Planeta enano

    La Unión Astronómica Internacional eliminó en 2006 a Plutón de la lista de planetas mayores, al definirlo como planeta enano o menor. La ilustración muestra un montaje fotográfico de Plutón y su satélite Caronte.

    Según definición acuñada por la Unión Astronómica Internacional en 2006, se dice que un cuerpo celeste tiene la condición de planeta enano dentro del Sistema Solar cuando cumple las cuatro condiciones siguientes:

    - Describe una órbita alrededor del Sol.

    - Tiene una masa suficiente para superar las fuerzas de los cuerpos rígidos y poder adoptar una forma de equilibrio hidrostático, cuasiesférica.

    - No ha limpiado la vecindad de su órbita.

    - No es un satélite ni ninguna otra clase de objeto estelar.

    La tercera de estas condiciones se estableció con la intención expresa de excluir a Plutón de la relación de planetas mayores o principales del Sistema Solar. Durante varias décadas, desde su descubrimiento en 1930, Plutón fue considerado el noveno planeta del Sistema Solar.

    Sin embargo, varias de sus características no concordaban con la consideración de planeta clásico, en particular en relación con los planetas gigantes gaseosos anteriores a él por su distancia al Sol: Júpiter, Saturno, Urano y Neptuno. Era un cuerpo pequeño, frío y muy alejado del Sol, menor en tamaño que varias de las lunas mayores de estos planetas.

    El panorama se complicó cuando los avances en técnicas e instrumentos de observación permitieron encontrar objetos transneptunianos, como Plutón, que tenían características semejantes a éste en la región denominada cinturón de Kuiper. En concreto, uno de estos objetos, al que se daría el nombre de Eris (diosa romana de la discordia), era muy semejante en tamaño y características a Plutón.

    No sin una larga controversia, la Unión Astronómica Internacional optó por crear una nueva categoría de objeto celeste con la denominación de planeta enano. En ella se encuadrarían tanto Plutón como Eris, así como los nuevos objetos transneptunianos que estarían probablemente por descubrir en el cinturón de Kuiper. Dada esta definición, también hubo que asignar el concepto de planeta enano al mayor de los cuerpos del cinturón de asteroides, llamado Ceres y hasta entonces considerado un asteroide.

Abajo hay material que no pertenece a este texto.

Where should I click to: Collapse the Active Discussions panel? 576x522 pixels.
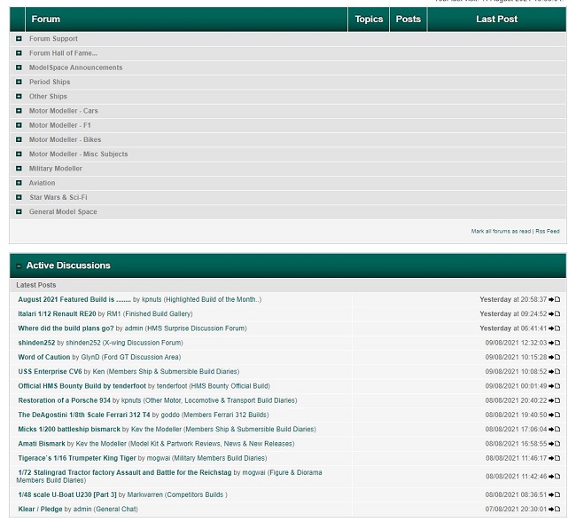19,266
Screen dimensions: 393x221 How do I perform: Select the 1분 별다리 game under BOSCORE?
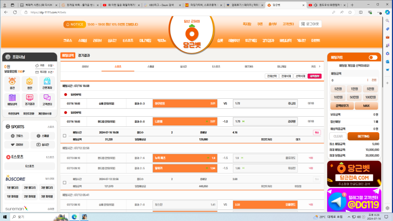(12, 188)
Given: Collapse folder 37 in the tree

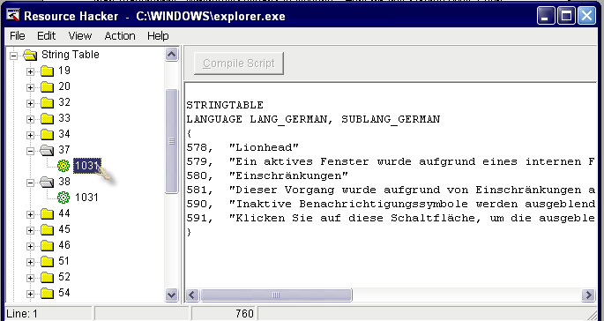Looking at the screenshot, I should pos(30,151).
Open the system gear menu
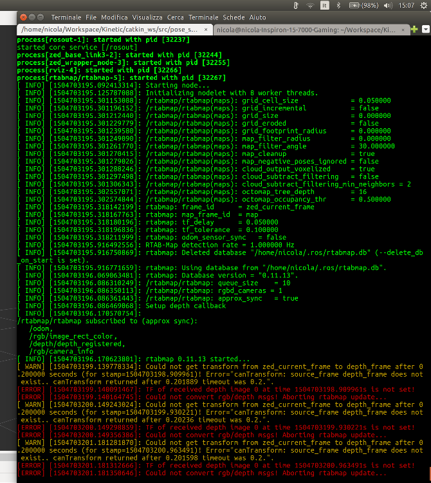Viewport: 431px width, 483px height. 423,5
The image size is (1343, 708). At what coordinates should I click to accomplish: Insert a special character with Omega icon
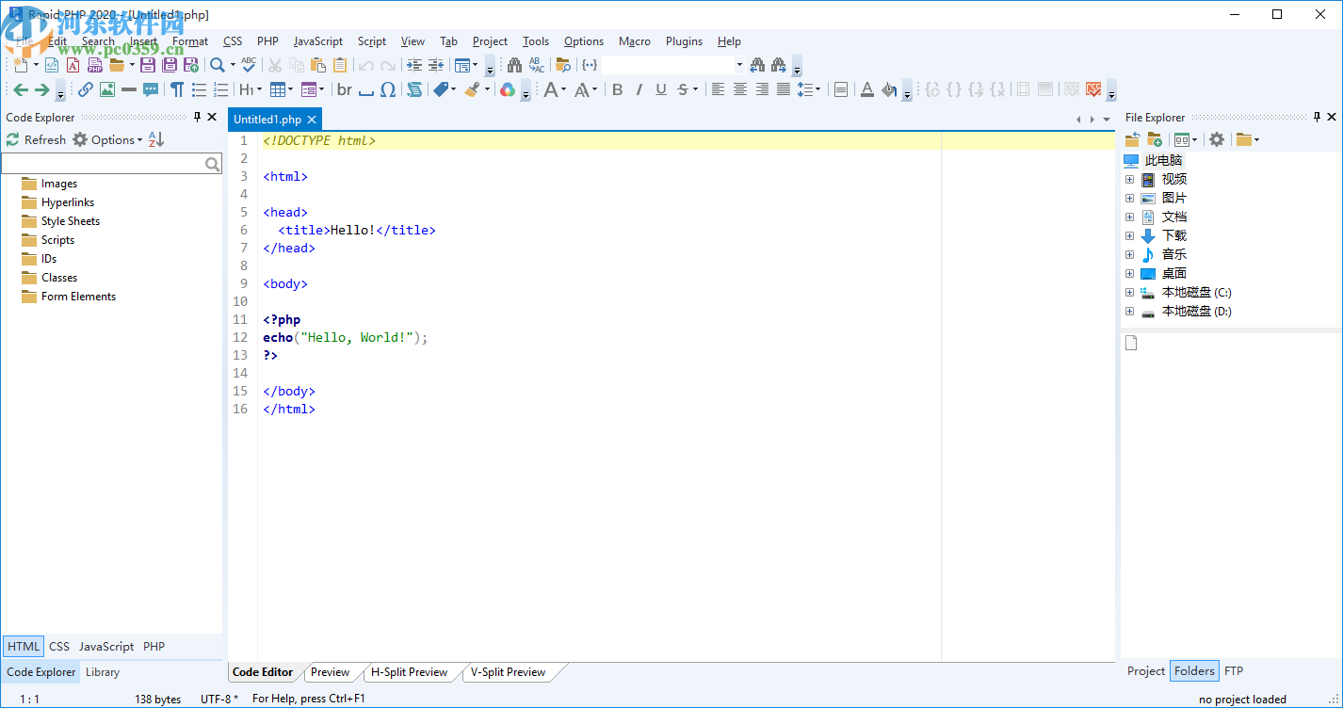coord(387,89)
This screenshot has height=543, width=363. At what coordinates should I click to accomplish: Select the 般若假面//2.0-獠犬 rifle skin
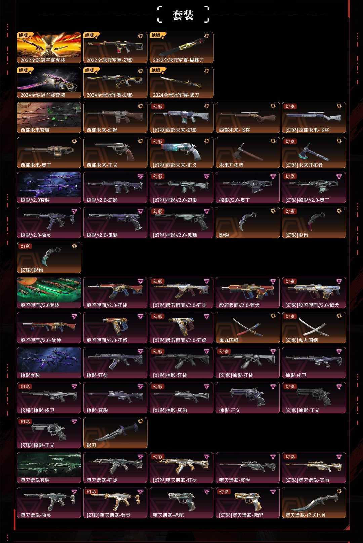248,293
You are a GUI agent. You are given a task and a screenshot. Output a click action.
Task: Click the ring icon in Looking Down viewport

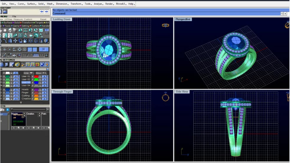(x=166, y=25)
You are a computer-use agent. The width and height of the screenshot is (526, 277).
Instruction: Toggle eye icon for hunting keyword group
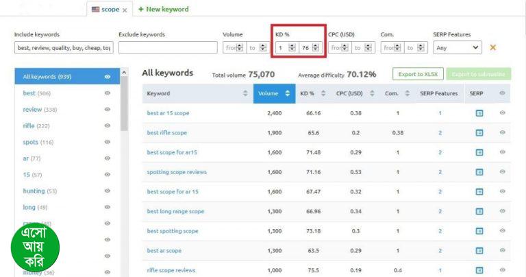pos(108,191)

    Esta decisión, a la que se llegó no sin un acalorado debate, dejó una cuestión sin resolver: la condición del objeto celeste denominado Caronte, hasta 2006 considerado una luna natural de Plutón. Ligado a la órbita de Plutón, Caronte tiene forma esférica y una masa semejante al planeta enano, aunque no cumple la condición de no ser satélite. Análogamente, otros tres grandes asteroides, Vesta, Pallas e Hygea, no tienen una forma cuasiesférica demostrada, tal como exige la condición del equilibrio hidrostático.